At Sealy Corp., in Trinity, N.C., the lineup of products aimed at the luxury end of the market is expanding, says Jodi Allen, chief marketing officer. The company's higher-end Stearns & Foster mattresses range in price from $1,200 to $5,000 and take twice as long to make as the company's Sealy-brand mattress.

This year, Sealy launched its most expensive Stearns & Foster model, the black-and-gold Golden Elegance, priced at $4,999 for a king set.
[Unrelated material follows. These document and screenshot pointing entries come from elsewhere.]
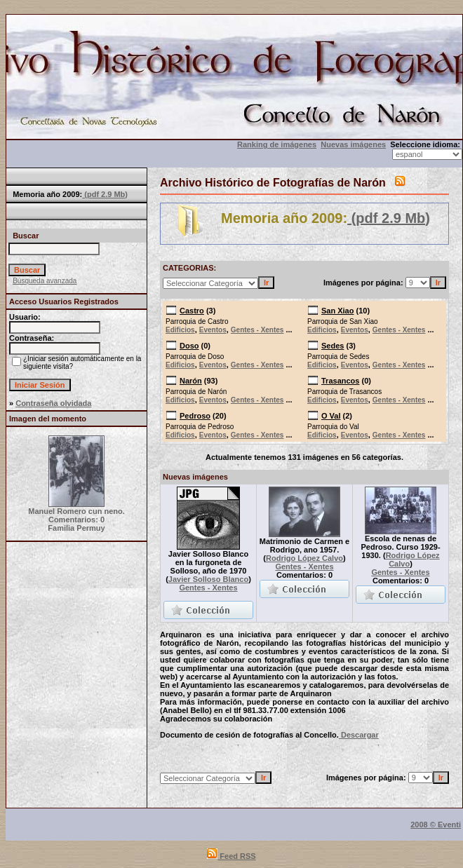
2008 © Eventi (436, 825)
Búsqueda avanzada (44, 280)
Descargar (358, 735)
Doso (189, 346)
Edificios (180, 330)
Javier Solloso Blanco (208, 579)
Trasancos (340, 381)
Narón (191, 381)
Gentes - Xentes (257, 330)
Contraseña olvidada (53, 403)
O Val (331, 416)
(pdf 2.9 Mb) (105, 194)
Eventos (213, 330)
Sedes (333, 346)
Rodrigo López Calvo (304, 558)
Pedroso (195, 416)
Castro (192, 311)
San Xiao (337, 311)
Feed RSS (231, 856)
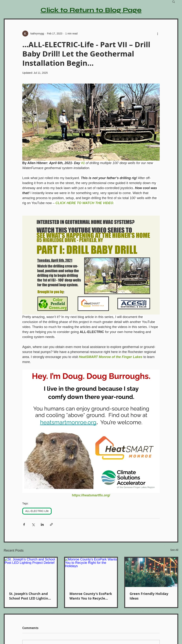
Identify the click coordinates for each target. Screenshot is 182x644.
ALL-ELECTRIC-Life (37, 511)
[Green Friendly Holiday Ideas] (151, 572)
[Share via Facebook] (24, 524)
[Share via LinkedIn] (42, 524)
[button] (173, 2)
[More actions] (157, 34)
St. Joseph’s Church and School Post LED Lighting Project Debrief (29, 596)
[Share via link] (51, 524)
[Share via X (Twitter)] (33, 524)
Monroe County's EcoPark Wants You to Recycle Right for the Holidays (91, 596)
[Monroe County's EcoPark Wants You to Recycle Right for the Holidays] (91, 572)
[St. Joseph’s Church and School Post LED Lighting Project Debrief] (31, 572)
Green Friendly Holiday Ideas (149, 596)
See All (174, 550)
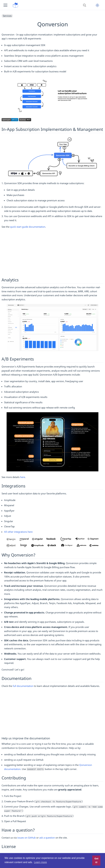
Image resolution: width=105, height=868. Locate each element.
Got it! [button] (96, 860)
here (22, 477)
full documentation (23, 686)
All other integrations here (18, 532)
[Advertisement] (52, 253)
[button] (5, 5)
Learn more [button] (40, 862)
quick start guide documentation (28, 226)
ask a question (47, 837)
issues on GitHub (27, 837)
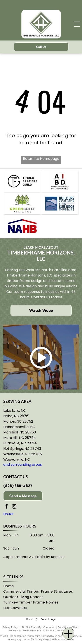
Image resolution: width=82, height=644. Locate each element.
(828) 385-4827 (18, 486)
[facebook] (7, 507)
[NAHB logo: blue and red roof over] (22, 226)
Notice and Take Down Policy (25, 630)
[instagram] (14, 507)
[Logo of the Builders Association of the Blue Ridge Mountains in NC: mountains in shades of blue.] (60, 204)
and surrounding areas (23, 464)
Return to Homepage (41, 158)
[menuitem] (12, 586)
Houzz (8, 514)
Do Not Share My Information (39, 627)
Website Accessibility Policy (58, 630)
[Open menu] (77, 24)
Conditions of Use (68, 627)
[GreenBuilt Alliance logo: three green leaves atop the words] (22, 204)
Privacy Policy (10, 627)
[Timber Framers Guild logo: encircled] (22, 181)
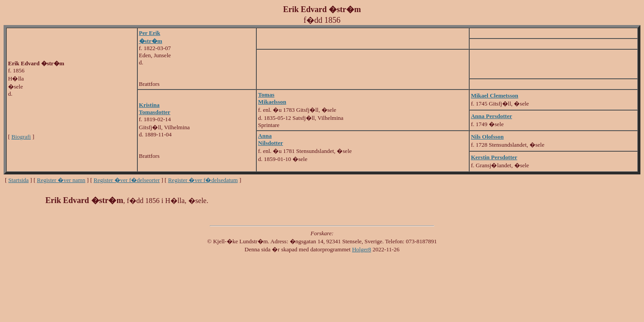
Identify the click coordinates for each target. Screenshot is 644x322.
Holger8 (361, 249)
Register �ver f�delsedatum (203, 180)
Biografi (21, 136)
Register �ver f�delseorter (127, 180)
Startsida (19, 180)
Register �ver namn (61, 180)
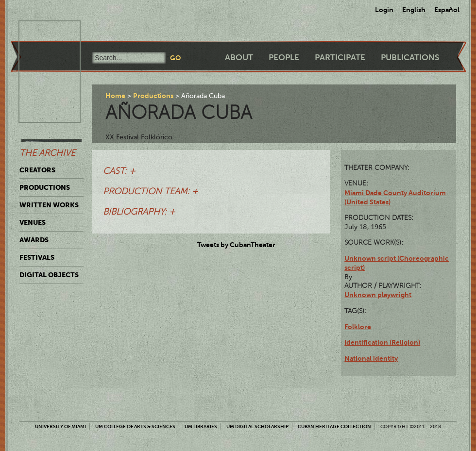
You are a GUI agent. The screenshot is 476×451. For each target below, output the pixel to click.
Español (447, 10)
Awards (34, 240)
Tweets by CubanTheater (236, 245)
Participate (340, 57)
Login (384, 10)
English (414, 10)
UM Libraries (201, 426)
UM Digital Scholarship (257, 426)
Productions (45, 187)
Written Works (49, 205)
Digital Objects (49, 275)
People (284, 57)
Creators (37, 170)
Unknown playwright (378, 295)
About (239, 57)
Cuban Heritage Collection (334, 426)
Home (115, 96)
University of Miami (60, 426)
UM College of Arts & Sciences (135, 426)
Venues (33, 222)
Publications (410, 57)
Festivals (37, 257)
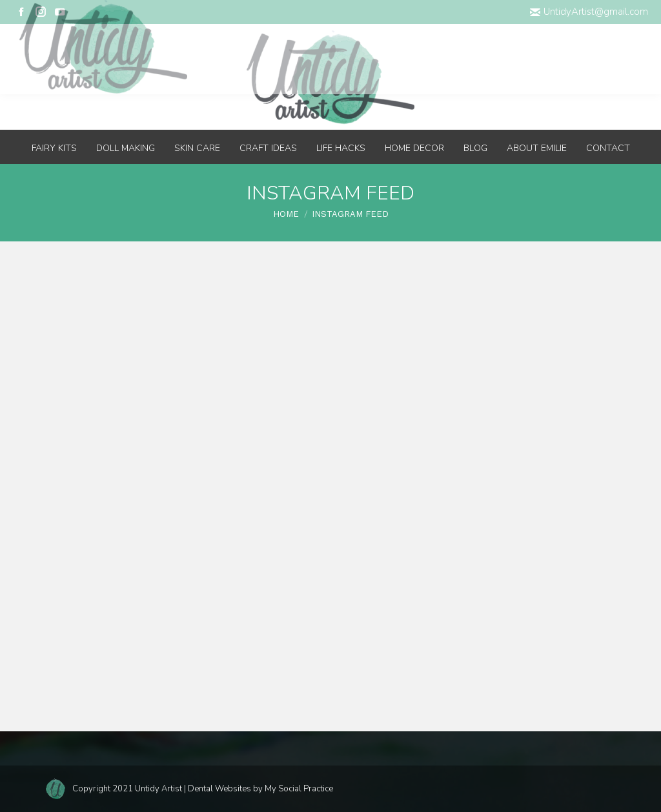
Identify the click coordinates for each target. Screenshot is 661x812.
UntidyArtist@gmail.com (589, 12)
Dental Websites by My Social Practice (260, 789)
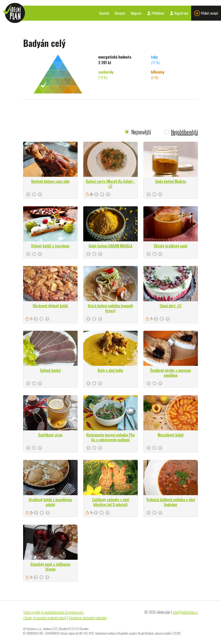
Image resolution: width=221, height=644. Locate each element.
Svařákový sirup (50, 435)
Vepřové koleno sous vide (50, 181)
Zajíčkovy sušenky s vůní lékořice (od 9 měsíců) (110, 502)
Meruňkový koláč (171, 435)
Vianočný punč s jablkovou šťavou (50, 566)
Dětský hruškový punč (171, 246)
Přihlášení (155, 13)
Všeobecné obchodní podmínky (88, 618)
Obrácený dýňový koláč (50, 306)
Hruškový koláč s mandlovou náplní (50, 502)
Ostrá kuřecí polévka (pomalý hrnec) (110, 308)
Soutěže (104, 13)
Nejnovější (141, 132)
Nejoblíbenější (184, 132)
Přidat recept (206, 13)
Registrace (179, 13)
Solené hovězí (50, 370)
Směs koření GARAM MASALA (110, 246)
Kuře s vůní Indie (110, 370)
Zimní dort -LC (170, 306)
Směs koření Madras (170, 181)
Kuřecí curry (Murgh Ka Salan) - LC (110, 184)
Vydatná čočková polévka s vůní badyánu (171, 502)
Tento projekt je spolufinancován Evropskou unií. (54, 612)
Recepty (120, 13)
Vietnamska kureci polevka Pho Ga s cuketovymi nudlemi (110, 437)
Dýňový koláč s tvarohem (50, 246)
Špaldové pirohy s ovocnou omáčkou (170, 372)
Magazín (136, 13)
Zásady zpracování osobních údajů (45, 618)
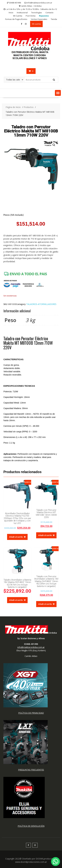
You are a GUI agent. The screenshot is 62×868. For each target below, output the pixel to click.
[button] (58, 93)
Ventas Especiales (39, 19)
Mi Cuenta (18, 16)
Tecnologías (36, 12)
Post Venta (30, 16)
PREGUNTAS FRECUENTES (31, 770)
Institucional (22, 12)
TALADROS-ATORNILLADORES (41, 304)
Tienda (54, 19)
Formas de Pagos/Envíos (16, 19)
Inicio (11, 12)
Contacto (50, 12)
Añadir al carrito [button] (16, 537)
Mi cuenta (36, 24)
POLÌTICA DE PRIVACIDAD (31, 713)
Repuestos (44, 16)
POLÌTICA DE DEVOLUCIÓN (31, 826)
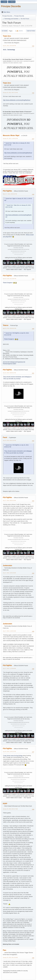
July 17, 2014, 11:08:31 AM (9, 631)
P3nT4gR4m (8, 191)
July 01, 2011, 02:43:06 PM (9, 46)
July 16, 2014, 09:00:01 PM (9, 372)
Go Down (5, 31)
It features individually wrapped inner and outer coils, which give extra support, and it contains wool, horsehair and natural latex inside.
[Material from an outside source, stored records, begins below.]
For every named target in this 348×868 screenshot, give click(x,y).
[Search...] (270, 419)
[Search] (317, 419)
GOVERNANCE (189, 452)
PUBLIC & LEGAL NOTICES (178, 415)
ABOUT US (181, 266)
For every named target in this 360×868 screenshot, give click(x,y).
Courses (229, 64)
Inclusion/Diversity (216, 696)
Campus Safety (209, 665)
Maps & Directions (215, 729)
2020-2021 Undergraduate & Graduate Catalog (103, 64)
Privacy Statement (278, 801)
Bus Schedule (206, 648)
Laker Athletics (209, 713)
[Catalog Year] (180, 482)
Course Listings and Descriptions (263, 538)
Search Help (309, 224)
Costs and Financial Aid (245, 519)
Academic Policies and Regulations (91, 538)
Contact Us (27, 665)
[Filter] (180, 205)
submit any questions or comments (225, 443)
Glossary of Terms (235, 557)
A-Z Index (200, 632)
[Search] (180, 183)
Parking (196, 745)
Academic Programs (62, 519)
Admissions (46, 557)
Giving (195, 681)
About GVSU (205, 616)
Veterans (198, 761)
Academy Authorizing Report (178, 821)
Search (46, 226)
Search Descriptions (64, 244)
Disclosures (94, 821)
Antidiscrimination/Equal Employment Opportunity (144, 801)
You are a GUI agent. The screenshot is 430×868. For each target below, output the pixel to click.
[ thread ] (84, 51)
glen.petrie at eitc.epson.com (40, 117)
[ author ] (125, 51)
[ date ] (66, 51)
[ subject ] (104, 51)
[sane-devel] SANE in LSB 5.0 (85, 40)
Earl Kluft, chief executive of E.S. Kluft, a family-owned company based in Rancho Cucamonga, Calif., says it takes 10 craftsmen about three days to make the Palais Royale, which contains 10 layers and more than 10 pounds of cashmere, mohair, silk and New Zealand wool that has been washed, dried and crimped. Natural latex foam and certified organic cotton are among the materials used to reduce motion transfer and provide cooling. The Sublime has a layer of horsehair for resiliency.
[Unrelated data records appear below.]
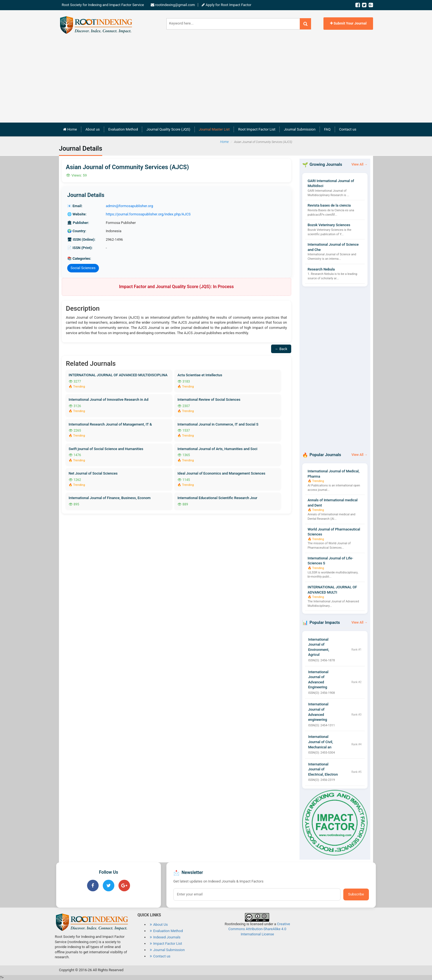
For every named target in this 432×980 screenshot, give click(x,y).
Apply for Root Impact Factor (228, 5)
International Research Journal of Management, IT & (110, 424)
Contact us (348, 129)
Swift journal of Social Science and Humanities (106, 449)
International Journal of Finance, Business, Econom (110, 498)
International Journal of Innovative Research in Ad (108, 399)
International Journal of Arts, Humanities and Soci (217, 449)
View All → (360, 164)
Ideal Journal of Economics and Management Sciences (221, 473)
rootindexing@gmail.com (175, 5)
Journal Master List (214, 129)
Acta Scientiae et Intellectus (199, 375)
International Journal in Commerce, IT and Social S (218, 424)
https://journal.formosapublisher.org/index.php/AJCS (148, 214)
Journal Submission (300, 129)
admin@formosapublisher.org (129, 206)
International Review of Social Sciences (209, 399)
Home (72, 129)
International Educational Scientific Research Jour (217, 498)
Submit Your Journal (348, 23)
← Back (281, 349)
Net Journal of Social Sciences (93, 473)
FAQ (327, 129)
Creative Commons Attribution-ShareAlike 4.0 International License (259, 929)
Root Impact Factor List (257, 129)
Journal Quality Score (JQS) (168, 129)
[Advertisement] (216, 76)
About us (92, 129)
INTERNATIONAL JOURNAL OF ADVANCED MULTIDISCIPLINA (118, 375)
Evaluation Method (123, 129)
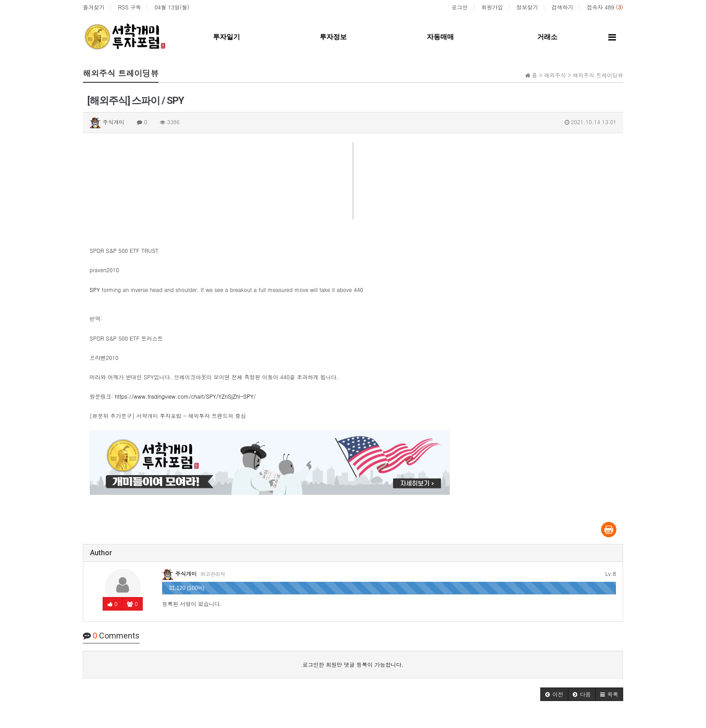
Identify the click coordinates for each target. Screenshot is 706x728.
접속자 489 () (605, 7)
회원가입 (492, 7)
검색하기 (562, 7)
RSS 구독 (129, 7)
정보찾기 (527, 7)
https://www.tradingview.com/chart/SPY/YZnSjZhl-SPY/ (185, 396)
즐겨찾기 (94, 7)
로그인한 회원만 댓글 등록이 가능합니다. (353, 664)
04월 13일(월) (172, 7)
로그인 (460, 7)
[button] (554, 694)
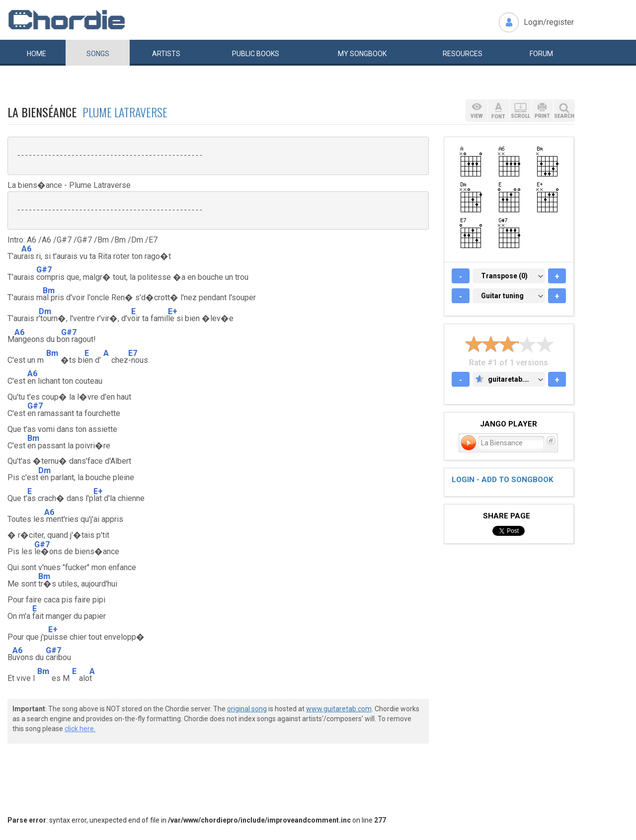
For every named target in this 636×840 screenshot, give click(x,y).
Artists (166, 54)
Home (36, 54)
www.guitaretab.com (339, 709)
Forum (541, 54)
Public (255, 54)
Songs (98, 54)
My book (362, 54)
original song (247, 709)
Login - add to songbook (502, 480)
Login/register (549, 22)
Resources (463, 54)
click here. (80, 729)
"We really want the consumer to get a better night's sleep," luft says. "When you think about it, the mattress is the most important thing in your house. You spend more time on your bed than anywhere else."

Kluft says super-premium mattresses, or those costing $20,000 or more, made up five percent of Kluft's sales of $33 million in 2009, a year when overall sales were flat. In 2010, first-quarter sales were up 50 percent over the year earlier, Kluft says.

At the high end, other mattress options range from Hollandia International's "3-D fabric," with raised fibers creating ventilation, to a customizable mattress from Organic Mattresses Inc., featuring layers of latex in varying firmness that are stacked to suit the customer. Some mattresses have aloe vera or lavender built into the top layers; a luxury mattress from Magniflex, an Italian line, is covered with fabric containing 22-karat gold.

Exactly how much better will a person sleep on a super-expensive mattress, a shopper might ask. Not much, according to one sleep expert, Clete Kushida, medical director of the Stanford University Sleep Medicine Center. "For the vast majority of people who are generally healthy, bed surface won't make much of a difference in terms of their sleep," Kushida says.